*** Provided records ***

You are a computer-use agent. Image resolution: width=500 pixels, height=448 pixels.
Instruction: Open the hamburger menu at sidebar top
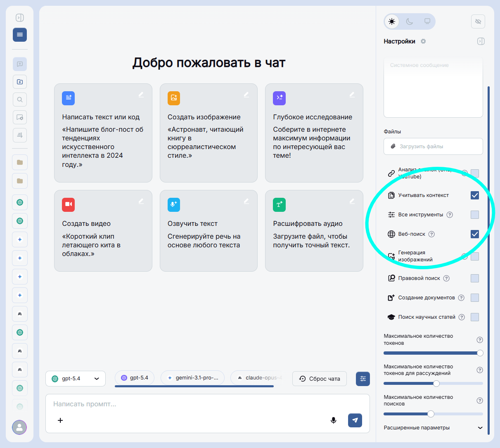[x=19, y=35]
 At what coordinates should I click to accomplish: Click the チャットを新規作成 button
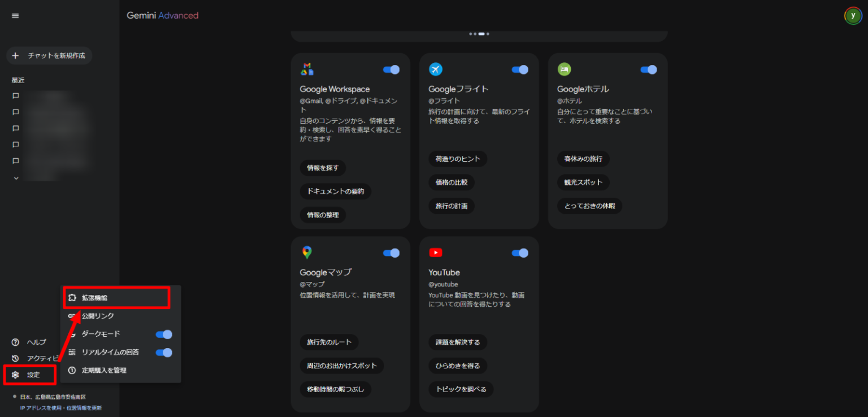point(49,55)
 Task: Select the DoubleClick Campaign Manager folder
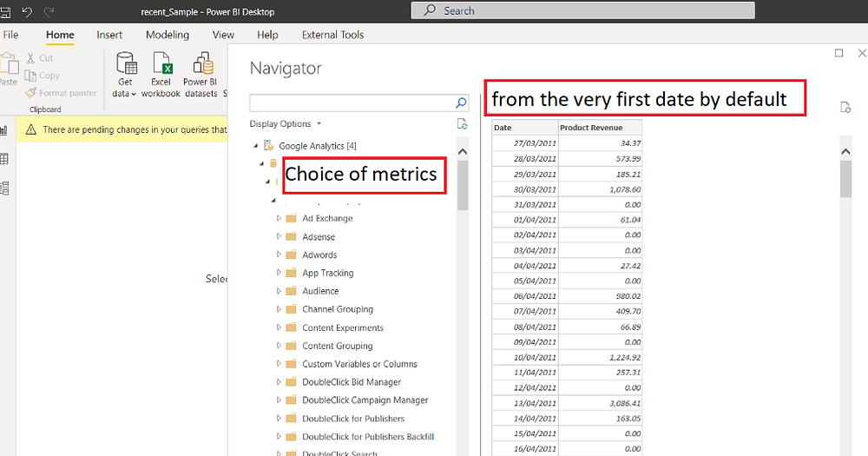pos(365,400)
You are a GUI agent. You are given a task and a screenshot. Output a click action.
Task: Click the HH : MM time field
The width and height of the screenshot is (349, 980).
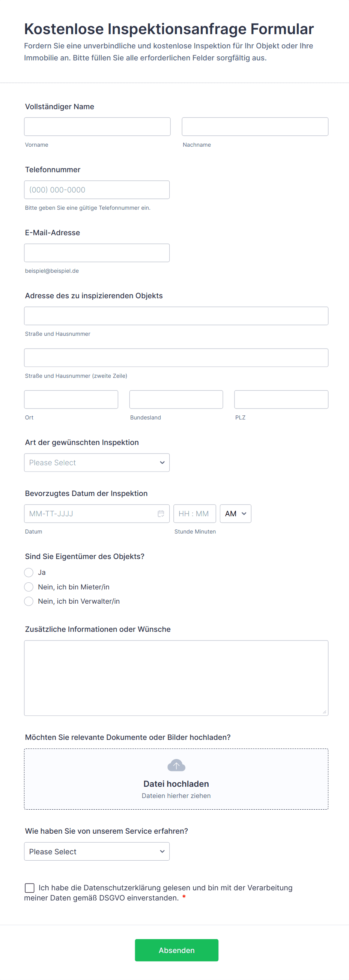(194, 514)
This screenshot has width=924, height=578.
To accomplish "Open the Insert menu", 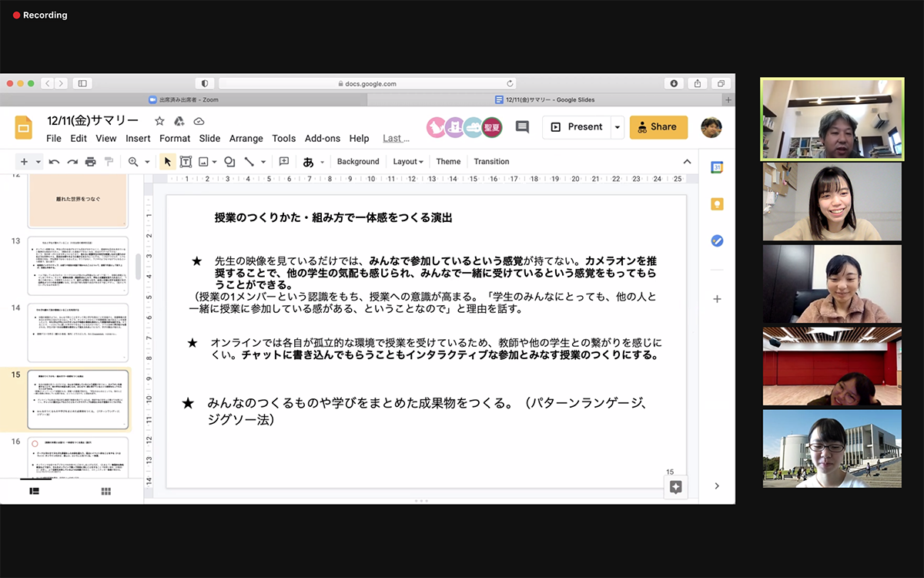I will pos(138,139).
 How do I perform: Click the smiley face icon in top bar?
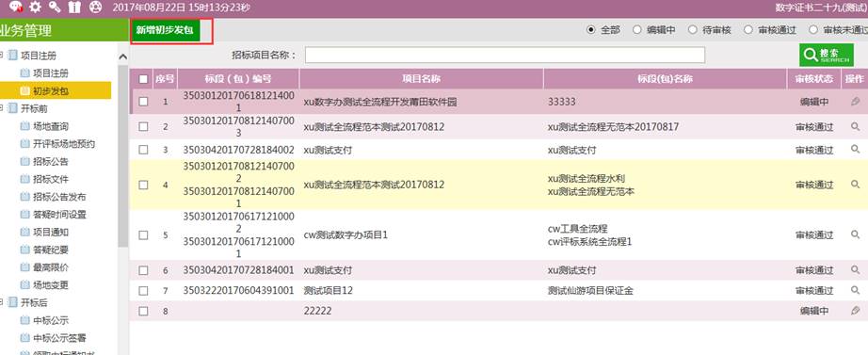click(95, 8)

*** End of Provided records ***

Prompt: Each line in the material either holds the string "agent" or does not. State how many do, and nothing else.

Response to this exercise: 2